Abbé Lacam - Sacerdote
Beato la campana di Anne nel 1895.
M. Guillaume - Pittore
Autore del dipinto del Santissimo Sacramento.
Origine e storia
Chiesa di Saint-Jean-Baptiste de Comiac è una chiesa cattolica nel dipartimento Lot, Sousceyrac-en-Quercy. È menzionato per la prima volta nel XIV secolo, ma ancora elementi romanici visibili suggeriscono un'origine precedente. Questo monumento, di cui alla base di Merimée e all'Inventario Generale di Occitanie, ha avuto una storia turbolenta, soprattutto durante le guerre di religione, dove è stato distrutto dai protestanti prima di essere ricostruito sullo stesso sito riutilizzando i resti romanici.
Nel XIX secolo, la chiesa subì una grande espansione: la navata fu potenziata e venne aggiunto un campanile. Questi cambiamenti hanno trasformato il suo aspetto, come illustrato da un disegno del XVII secolo di Abbé Gouzou, che mostra lo stato precedente dell'edificio. La chiesa conserva anche un notevole patrimonio sonoro, con tre campane di nome Marie-Thérèse (1794, sostituite nel 2002), Anne (1895), e Marie (1920), ognuna caratterizzata da distinte caratteristiche storiche e artistiche.
L'arredamento interno della chiesa è ora ridotto a due posti rettoriali in stile Luigi XV e un dipinto del Santissimo Sacramento, realizzato dal Sig.

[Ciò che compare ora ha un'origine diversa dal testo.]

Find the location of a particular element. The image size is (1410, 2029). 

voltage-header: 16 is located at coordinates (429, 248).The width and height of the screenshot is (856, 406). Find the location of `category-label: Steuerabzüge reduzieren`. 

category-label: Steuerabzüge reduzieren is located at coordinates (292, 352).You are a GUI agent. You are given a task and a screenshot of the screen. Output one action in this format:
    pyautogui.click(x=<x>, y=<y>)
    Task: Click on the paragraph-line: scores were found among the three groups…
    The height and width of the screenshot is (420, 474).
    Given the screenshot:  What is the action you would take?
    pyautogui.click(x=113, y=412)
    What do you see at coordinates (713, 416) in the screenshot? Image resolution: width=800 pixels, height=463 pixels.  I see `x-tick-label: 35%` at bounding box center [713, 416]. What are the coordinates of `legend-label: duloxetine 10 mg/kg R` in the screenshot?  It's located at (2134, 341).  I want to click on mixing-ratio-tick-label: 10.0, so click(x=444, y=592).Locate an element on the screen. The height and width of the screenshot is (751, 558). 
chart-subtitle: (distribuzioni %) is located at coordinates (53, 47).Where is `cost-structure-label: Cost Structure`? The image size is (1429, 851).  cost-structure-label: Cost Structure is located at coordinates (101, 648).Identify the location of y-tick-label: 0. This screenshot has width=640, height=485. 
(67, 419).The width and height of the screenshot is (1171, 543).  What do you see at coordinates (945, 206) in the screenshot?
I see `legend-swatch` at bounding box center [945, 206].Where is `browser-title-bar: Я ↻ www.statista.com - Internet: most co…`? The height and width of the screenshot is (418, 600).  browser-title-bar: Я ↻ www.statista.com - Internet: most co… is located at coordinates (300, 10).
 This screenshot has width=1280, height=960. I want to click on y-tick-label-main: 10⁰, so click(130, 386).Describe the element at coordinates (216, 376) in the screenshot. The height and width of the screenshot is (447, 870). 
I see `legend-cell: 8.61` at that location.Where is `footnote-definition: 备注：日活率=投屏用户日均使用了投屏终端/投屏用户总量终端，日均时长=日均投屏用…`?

Guillaume de Saint-Céré, oggi scomparso. Questi elementi riflettono sia le perdite subite nel corso dei secoli e le modeste ma significative tracce del suo patrimonio religioso e artistico. La chiesa rimane una testimonianza architettonica di trasformazioni e resilienza locali, dai conflitti religiosi del XVI secolo alle abbellimenti del XIX secolo.